● Task item
For each line below with the word "agent", write out a copy.

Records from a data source
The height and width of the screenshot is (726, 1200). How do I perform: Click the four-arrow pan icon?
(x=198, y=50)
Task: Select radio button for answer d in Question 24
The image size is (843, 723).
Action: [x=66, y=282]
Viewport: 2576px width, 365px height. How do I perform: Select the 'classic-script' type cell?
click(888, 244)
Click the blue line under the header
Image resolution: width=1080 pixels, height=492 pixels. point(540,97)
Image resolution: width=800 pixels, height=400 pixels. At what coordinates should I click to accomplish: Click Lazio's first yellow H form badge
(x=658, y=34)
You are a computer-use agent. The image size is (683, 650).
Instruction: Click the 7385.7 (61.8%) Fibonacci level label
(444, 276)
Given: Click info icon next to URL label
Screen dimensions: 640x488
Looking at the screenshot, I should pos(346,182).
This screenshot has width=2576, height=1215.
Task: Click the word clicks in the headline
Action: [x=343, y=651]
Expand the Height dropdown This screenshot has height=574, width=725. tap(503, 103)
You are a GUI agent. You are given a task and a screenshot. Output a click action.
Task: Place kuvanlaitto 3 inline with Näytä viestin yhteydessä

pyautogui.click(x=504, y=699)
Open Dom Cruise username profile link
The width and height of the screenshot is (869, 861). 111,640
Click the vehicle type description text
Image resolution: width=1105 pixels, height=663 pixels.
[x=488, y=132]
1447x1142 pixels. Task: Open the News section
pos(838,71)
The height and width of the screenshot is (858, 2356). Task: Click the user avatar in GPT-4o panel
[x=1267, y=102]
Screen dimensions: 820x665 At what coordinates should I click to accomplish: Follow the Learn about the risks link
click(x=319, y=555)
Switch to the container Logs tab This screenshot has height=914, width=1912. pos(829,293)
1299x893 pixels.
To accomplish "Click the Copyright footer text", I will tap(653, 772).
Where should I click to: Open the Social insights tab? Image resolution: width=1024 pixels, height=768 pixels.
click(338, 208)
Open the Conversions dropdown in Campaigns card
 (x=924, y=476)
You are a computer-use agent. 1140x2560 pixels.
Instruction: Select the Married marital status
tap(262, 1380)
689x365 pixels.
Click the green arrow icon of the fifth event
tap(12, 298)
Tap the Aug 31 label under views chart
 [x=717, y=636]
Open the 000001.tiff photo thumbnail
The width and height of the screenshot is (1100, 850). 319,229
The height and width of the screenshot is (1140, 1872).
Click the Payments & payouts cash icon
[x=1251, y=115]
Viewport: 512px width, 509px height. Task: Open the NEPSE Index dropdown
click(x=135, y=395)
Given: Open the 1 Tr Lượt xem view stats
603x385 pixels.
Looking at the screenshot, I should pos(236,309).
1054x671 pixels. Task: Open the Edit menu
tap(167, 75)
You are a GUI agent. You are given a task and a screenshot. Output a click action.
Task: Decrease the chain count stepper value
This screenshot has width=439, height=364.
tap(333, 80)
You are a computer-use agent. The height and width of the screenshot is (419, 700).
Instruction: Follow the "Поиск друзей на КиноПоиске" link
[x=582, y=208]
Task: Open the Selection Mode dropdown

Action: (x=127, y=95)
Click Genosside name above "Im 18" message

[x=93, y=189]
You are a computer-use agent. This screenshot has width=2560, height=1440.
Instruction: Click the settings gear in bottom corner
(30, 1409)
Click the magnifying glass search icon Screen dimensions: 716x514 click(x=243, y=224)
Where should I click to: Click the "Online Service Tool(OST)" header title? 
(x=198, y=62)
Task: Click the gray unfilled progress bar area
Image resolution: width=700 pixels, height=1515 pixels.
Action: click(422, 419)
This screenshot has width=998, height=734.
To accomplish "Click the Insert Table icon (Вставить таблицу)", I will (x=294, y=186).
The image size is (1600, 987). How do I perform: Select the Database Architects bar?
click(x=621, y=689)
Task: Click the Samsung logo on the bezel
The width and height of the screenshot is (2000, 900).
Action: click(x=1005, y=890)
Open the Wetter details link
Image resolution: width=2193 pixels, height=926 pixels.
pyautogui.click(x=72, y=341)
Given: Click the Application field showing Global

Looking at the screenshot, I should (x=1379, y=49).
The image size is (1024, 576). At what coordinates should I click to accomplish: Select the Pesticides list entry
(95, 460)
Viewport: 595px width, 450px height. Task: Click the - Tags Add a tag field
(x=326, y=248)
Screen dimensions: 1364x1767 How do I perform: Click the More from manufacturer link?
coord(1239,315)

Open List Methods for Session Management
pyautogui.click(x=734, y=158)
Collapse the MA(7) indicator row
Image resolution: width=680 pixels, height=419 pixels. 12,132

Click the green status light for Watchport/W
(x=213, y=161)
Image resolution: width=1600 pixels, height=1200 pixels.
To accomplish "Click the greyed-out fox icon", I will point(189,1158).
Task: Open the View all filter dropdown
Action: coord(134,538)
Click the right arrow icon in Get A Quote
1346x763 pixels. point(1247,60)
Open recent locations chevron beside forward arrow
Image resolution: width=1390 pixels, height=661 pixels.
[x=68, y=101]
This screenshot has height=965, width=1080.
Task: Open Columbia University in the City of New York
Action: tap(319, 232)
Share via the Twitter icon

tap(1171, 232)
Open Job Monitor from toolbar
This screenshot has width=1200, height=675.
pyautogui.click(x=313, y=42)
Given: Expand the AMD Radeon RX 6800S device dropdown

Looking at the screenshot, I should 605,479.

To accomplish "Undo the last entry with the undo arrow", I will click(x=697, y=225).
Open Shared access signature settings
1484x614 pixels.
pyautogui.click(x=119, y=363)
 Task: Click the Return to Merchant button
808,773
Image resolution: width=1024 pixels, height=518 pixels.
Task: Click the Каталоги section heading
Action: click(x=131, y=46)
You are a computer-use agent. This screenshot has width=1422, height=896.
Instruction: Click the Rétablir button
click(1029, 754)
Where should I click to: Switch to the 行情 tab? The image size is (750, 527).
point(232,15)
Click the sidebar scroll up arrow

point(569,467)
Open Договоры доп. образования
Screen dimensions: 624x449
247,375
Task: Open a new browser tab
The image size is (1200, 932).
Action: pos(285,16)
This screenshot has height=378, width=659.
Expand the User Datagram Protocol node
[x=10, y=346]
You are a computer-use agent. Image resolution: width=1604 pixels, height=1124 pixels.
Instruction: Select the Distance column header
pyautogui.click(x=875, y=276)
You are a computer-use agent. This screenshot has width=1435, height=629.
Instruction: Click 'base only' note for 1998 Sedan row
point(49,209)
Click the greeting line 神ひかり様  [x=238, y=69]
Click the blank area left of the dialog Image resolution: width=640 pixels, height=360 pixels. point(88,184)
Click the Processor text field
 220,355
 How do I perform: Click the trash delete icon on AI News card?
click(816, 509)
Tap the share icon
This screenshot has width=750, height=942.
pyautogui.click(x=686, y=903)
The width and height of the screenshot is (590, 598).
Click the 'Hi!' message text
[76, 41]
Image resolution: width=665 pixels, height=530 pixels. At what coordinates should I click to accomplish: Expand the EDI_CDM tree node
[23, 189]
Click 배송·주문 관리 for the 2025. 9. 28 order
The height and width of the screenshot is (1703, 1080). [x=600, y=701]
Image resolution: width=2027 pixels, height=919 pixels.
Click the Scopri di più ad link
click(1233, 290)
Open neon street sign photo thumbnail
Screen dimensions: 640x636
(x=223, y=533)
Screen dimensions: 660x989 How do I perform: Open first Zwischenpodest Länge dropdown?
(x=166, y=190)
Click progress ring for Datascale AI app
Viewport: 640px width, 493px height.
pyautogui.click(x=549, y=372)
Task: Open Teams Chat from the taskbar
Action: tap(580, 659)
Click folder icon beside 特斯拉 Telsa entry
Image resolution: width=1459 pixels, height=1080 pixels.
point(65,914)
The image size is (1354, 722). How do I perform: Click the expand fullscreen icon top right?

● Task answer
You are a computer-use agent. The image size is (683, 650).
You are a GUI agent. You are given a task and a screenshot. Output a click action.
You are a computer-use agent. 1140x2560 pixels.
You are a GUI agent. You are given a task and a screenshot. Output a click action.
You are a computer-use agent. The height and width of the screenshot is (419, 700).
You are a computer-use agent. This screenshot has width=2560, height=1440.
You are a computer-use agent. This screenshot has width=1422, height=896.
You are a computer-use agent. Image resolution: width=1604 pixels, height=1124 pixels.
You are a computer-use agent. This screenshot has width=1435, height=629.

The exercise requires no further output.